Aku mengacak-acak rambutku frustasi. Kenapa semuanya jadi begini?

***

Prilly's POV

" Nggak akan ada perceraian. Lo milik gue selamanya!"

Kalimat Ali menggantung dalam fikiranku. Aku bertanya-tanya apa maksud dari kalimatnya. Apa dia mulai mencintaiku?Makanya dia berbicara bahwa aku miliknya selamanya. Ah tidak mungkin!Wake up Prilly. Kamu lupa kemarin dia sudah memaki-makimu,mengataimu seperti anak kecil. Mana mungkin dia mencintaimu? Ku dengar bisikan itu dari telinga kiriku.

Tapi bisa saja dia menyesal. Terus dia sadar kalau dia mencintaimu, makanya dia mengatakan kamu miliknya selamanya Terdengar lagi bisikan dari telinga kananku.

Bangun Prilly!tipe ceweknya itu yang seperti Niken. Cantik sexy bukan seperti kamu yang kecil. Bisikan dari telinga kiriku menyentakkanku.

Aku bingung, kuputuskan untuk memikirkan yang pahitnya. Bukannya lebih baik jika kita berfikir jelek namun berakhir bahagia. Dari pada dibuat terbang kemudian di hempaskan ke dasar jurang. Aku menghela nafas. Dia pasti berbicara itu hanya karena dia tidak mau kehilanganku sebagai pembantunya. Karena selama ini akulah yang mengurus keperluannya. Ya pasti karena itu. lagi pula kalau dia benar-benar mencintaiku kenapa dia baru datang sekarang bukan kemarin?Lalu kenapa dia tidak mengejarku dan membiarkanku pergi?Aaah aku benci Ali!!

Tak terasa taksi yang ku tumpangi sudah sampai di sekolah. Aku turun dari taksi. Kontan ku dengar seseorang menyerukan namaku," Prilly!"
Aku menoleh dan mendapati Halik menghampiriku dari arah parkiran.

"Pagi,"sapanya ramah.

Aku hanya tersenyum. Aura Halik sangat berbeda dengan kemarin. Sudah tidak terlihat lagi amarah di bola matanya. Aku menghela nafas lega. Setidaknya Ali tidak akan kenapa-kenapa.

"Prill, sorry ya kemarin. Gak sepantasnya gue marah-marah di depan lo,"ucapnya menyesal.

Aku menepuk pundaknya pelan,"gapapa lik, gue ngerti kok. Adik mana sih yang rela kakaknya disakitin?" ya walaupun kakaknya seperti iblis.

Halik tersenyum mendengar jawabanku. Dia meraih tanganku, "Nanti pulang sekolah, ikut gue ya. Gue mau nunjukin suatu tempat."

Aku hanya mengangguk pasrah. Mungkin ini jalanku untuk melupakan Ali. aku pernah menyukai Halik, sepertinya bukan hal sulit untuk menyukainya lagi. Aku tidak mau larut dalam cinta yang bertepuk sebelah tangan.

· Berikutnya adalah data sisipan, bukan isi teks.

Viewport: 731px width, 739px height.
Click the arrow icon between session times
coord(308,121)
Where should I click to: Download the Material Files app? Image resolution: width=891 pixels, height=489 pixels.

Sepulang sekolah Halik langsung menghampiri kelasku,"udah siap?"tanyanya. aku hanya tersenyum sembari mengangguk.

"Ciye yang mau nge date,"ledek Gritte sahabatku.

"Ah bisa aja lo Te,"sahut Halik dengan senyum malunya. Sementara aku hanya tersenyum. Meskipun rasa malu yang biasanya ku rasakan saat Gritte meledekku sudah tak ada. Aku hanya merasa biasa saja sekarang.

"Ya udah duluan ya Te. Dadah,"ucapku melambaikan tangan perpisahan kepada sahabatku. Halik tiba-tiba saja menggandeng tanganku menyusuri koridor kelas menuju parkiran. Akupun tak keberatan digandeng olehnya.

Sampai di depan parkiran Halik melepaskan gandengannya, "Prill, lo tunggu di pos satpam aja ya. Gue mau ngambil motor dulu. Kalo lo ngikut nanti kepanasan," ucapnya perhatian.

Halik memang pria yang sangat mengerti wanita. Aku pun hanya mengangguk meninggalkannya menuju pos satpam.

Aku menunggu Halik yang sedang mengambil motornya. Tiba-tiba sebuah tangan menarik tanganku.

"Ayo kita pulang,"ucap pemilik tangan kekar itu. Aku menoleh mendapati Ali yang menarik tanganku.

" Ngga mau,"ucapku berusaha melepaskan cengkramannya dari lenganku. Namun aku tidak berhasil,cengkramannya terlalu kuat.

"Ali, lepasin sakit,"rintihku.

"Ayo pulang. Lo harus nurut sama gue!"sentaknya membuatku kaget.

Tiba-tiba sebuah tangan membantuku melepaskan cengkraman tangan Ali.

"Kalau dia gamau gak usah maksa,"ucap pemilik tangan itu sinis.

Aku menoleh. Halik.

"Ini gak ada urusannya sama lo Lik, lebih baik lo minggir." balas Ali yang masih berusaha menarik tanganku. Namun Halik segera menarikku menjauhi Ali dan menangkupku di balik badannya.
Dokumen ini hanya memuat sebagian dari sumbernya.